Jumat, 20 Januari 2012

Meneladani Azra


Judul Buku:Cerita Azra: Biografi Cendekiawan Muslim Azyumardi Azra
Penulis:  Andina Dwifatma
Penerbit: Erlangga
Tahun:2011
Tebal: 248 halaman
Harga:55.000


Azumardi Azra di kenal lewat publik dengan gagasan dan pemikirannya yang sangat mencerdaskan. Sebagaimana terlihat dalam berbagai tulisannya di berbagai media masa nasional, yang hampir setiap hari muncul. Dalam dunia akademisi, Azra pub tergolong seorang yang berprestasi. Mantan rektor UIN Jakarta itu, juga salah satu pakar sejarah dan peradaban Islam yang dimiliki bangsa Indonesia. Dan, sudah mendapatkan pengakuan dari kaum intelektual internasional.

Azra menjadi satu-satunya orang Indonesia yang mendapatkan gelar kehormatan” Sir” dari Ratu Inggris. Sehingga dengan bebas masuk keluar Inggris tanpa visa. Melebihi gelar pemain sepakbola populer sekaliber “David Beckham”, yang hanya punya gelar Officer of the Order of Britis Empire Alias OBE. Bagi Azra, tentunya menjadi sebuah kehormatan yang lebih bukan?
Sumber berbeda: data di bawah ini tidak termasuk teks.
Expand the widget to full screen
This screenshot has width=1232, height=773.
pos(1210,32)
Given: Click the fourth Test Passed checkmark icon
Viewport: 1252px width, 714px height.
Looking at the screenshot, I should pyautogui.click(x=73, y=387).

 Buku ini, memotret kehidupan Azra dari kecil hingga sekarang ini. Terlahir dari darah Azikar, seorang pedagang kecil yakni, kopra dan cengkih asal Minang. mendapatkan pendidikan langsung dari kedua orangtuannya. Dari mulai belajar membaca dan mendalami agama. Lucunya, belajar membaca yang di berikan ayahnya melalui nama-nama Bus yang melintas di depan rumahnya. Kendati demikian, justeru menjadi modal berharga bagi Azra untuk terus membaca. Berawal dari situlah, menjadikannya aktifitas membaca kapan saja dimana saja.
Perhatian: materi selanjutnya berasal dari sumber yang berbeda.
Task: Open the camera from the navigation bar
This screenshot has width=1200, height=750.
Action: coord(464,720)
Setelah menjadi mahasiswa, Azra pun memulai membangun dirinya dengan menggeluti dunia organisasi, tulis-menulis, dan akademisi. Kegemarannya membaca buku, disiplin menulis, dan aktif berorganisasi semenjak menjadi mahasiswa menjadikan langkah hidup di dunia akademisnya banyak meraih prestasi yang membanggakan. Mampukah, diri kita belajar seperti Azra?

Dalam buku ini di kisahkan misalnya, Pendidikan tinggi dari Beasiswa ke Beasiswa. Melalui rekomendasi dari Munawir Sjadzali, mantan menteri agama RI pada awal tahun 1986 ia melanjutkan studi S2 nya di Amerika. Kesempatan emas untuk mengikuti pengembangan keilmuan dan cakrawala dosen-dosen muda di Amerika tidak di sia-siakannya. Nah, dari situlah Azra lantas memulai mengkonsentrasikan minatnya pada bidang sejarah peradaban Islam.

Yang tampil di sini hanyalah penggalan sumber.